OPINIÓN · Luis Miguel Fuentes

APERTURA DEL CURSO UNIVERSITARIO EN ANDALUCÍA

Universidad menopáusica

 

El azar estuvo gracioso cuando, en la apertura del curso académico universitario andaluz, nos trajo una lección inaugural sobre la menopausia. Las láminas que nos iba poniendo el Dr. Rafael Comino haciendo del cuerpo una frutería, nos dejaban el paralelismo de Chaves o del mundo universitario como una abuela o una glándula que ya no hace nada. La desgana de las hormonas femeninas se mezclaba con la presencia del presidente andaluz y las puñetas, y lo que nos quedaba en la imaginación era una Universidad menopáusica o un Chaves con el vientre seco. Es lo que tiene a veces la pompa de actos como éstos, que se atraviesa un momento de humor y a partir de ahí, en vez de una magnificencia de togados uno sólo ve a hombretones como monaguillos o seises demasiado talluditos, además de un macero con cara de vampiro.
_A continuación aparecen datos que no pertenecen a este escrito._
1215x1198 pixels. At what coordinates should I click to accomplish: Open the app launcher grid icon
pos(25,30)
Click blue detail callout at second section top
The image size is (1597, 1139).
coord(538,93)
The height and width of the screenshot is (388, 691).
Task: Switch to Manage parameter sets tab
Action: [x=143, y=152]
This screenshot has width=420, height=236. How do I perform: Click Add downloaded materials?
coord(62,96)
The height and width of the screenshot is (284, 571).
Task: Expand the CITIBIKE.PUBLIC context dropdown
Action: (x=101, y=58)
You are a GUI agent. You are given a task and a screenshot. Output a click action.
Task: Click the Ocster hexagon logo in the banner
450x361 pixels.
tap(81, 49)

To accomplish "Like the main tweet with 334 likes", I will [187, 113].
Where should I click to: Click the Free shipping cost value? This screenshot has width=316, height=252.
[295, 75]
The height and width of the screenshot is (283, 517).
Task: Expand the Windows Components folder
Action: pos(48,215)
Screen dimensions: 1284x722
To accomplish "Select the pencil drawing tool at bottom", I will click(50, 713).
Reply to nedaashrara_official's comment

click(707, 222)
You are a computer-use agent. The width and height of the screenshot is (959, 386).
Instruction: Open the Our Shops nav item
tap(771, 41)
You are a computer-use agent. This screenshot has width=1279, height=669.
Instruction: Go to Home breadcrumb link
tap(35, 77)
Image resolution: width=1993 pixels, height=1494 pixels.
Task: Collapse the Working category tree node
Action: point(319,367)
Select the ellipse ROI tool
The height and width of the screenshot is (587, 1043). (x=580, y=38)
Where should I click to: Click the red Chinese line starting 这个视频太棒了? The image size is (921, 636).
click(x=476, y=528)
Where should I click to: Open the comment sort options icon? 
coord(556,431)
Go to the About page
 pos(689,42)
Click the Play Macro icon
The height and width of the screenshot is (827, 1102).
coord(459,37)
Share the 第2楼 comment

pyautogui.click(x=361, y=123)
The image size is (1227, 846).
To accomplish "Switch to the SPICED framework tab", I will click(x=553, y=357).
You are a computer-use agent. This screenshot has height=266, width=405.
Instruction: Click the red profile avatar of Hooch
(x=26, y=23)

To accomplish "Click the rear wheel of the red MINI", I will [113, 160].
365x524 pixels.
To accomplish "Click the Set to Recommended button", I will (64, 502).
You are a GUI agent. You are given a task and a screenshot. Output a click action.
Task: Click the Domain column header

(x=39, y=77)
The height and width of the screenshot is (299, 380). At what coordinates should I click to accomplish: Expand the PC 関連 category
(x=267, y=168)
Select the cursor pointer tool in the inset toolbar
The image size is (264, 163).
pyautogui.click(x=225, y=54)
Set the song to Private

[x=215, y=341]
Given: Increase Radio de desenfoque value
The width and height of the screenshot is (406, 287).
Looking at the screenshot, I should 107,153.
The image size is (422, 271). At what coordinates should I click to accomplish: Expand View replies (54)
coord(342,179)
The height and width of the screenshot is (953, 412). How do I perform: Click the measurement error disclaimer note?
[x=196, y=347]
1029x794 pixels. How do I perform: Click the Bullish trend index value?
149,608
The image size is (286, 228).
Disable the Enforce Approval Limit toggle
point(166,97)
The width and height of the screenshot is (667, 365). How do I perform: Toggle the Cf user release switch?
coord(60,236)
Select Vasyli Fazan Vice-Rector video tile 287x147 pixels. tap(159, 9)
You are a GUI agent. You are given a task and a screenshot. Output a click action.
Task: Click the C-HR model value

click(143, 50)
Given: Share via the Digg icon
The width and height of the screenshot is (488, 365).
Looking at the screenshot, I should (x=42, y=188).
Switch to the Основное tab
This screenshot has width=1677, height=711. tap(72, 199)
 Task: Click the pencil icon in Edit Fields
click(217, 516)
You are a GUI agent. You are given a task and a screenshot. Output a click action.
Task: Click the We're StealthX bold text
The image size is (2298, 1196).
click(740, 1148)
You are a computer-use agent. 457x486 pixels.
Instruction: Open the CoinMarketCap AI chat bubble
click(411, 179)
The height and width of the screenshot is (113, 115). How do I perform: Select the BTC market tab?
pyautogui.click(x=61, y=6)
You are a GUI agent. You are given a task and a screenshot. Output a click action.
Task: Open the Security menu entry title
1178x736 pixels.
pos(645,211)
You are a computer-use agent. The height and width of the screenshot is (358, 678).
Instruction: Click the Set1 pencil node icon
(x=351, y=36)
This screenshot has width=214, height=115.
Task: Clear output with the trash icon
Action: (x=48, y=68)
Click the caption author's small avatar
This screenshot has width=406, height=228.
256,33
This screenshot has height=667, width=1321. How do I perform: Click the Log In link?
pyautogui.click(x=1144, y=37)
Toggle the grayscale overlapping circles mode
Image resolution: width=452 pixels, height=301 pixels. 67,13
Los discursos de ayer estuvieron llenos de alegorías de una Universidad futurizada y proal, como la vela laboriosa y empollona de toda la sociedad. Pero tanto moño, tanta venia y tanta jerarquía lo que consiguen es que la Universidad siga teniendo esa presencia entre oxoniense y quevedesca que no ayuda en nada a verla moderna, práctica y deshollinada. Todo lo más, la Universidad nos aparecía ayer como un club londinense de señores muy preocupados por cómo les queda el birrete. No es esto una crítica frívola, sino que le parece a uno que en esta estética queda reflejada toda la esencia de sus males. Esos señores precedidos de maceros y ordenados por colores, lo que nos hacen pensar es que los departamentos se llenan de besamanos más que de evaluaciones, de fervores y antigüedades más que capacidades, de noviciados más que de talentos. A lo mejor el día en que el rector salga vestido de particular, es que se han arreglado todos los problemas antiquísimos de la Universidad.

Uno recuerda la Universidad como un sitio donde se aprendía, básicamente, que cada cual tenía que aprender por su cuenta. Los profesores llenaban la pizarra de teoremas o leían unas transparencias minimalistas y luego en el examen salía siempre otra cosa que había que buscar fuera, agobiando a la señorita de la biblioteca. Más tarde, al llegar a la vida real, tampoco salía nada del examen ni de las transparencias, así que había que aprenderlo todo de nuevo porque la carrera sólo había servido para cansar a  los más vagos y para que se formaran remesas de tunos borrachos y desbragadores. Uno recuerda de la Universidad, de aquella Escuela Politécnica de Cádiz con laboratorios como lavaderos, que cuando los profesores más jovencitos se iban a examinar de la plaza, les tocaba en el tribunal el colega con el que se iban de copas todos los fines de semana, con lo que sólo había que continuar las cervezas. Uno recuerda a profesores que no enseñaban nada o que suspendían según un cupo. Todo esto, hace apenas 10 años. Nada que ver con las excelsitudes y beldades que cantaron ayer en Cádiz.

El rector magnífico de la Universidad de Cádiz pedía dinero, cosa que por supuesto siempre hace falta. Chaves aprovechaba para hablar de la Segunda Modernización, que es como el leitmotiv wagneriano que le sirve en Cornualles, Finlandia o La Caleta. Los dos dejaban caer sus críticas a la LOU. Pero uno sigue pensando que hace falta algo más que un manguerazo de dinero y unos angelotes cantado el Gaudeamus por videoconferencia. Tiene uno la impresión de que nuestra Universidad pública ha sido o es una entelequia que se justifica en desfiles y dignidades, en endogamia y en costura, y que luego sólo fabrica parados y opositores a Correos. Veremos si la LOU sirve o no como medicina para esta menopausia.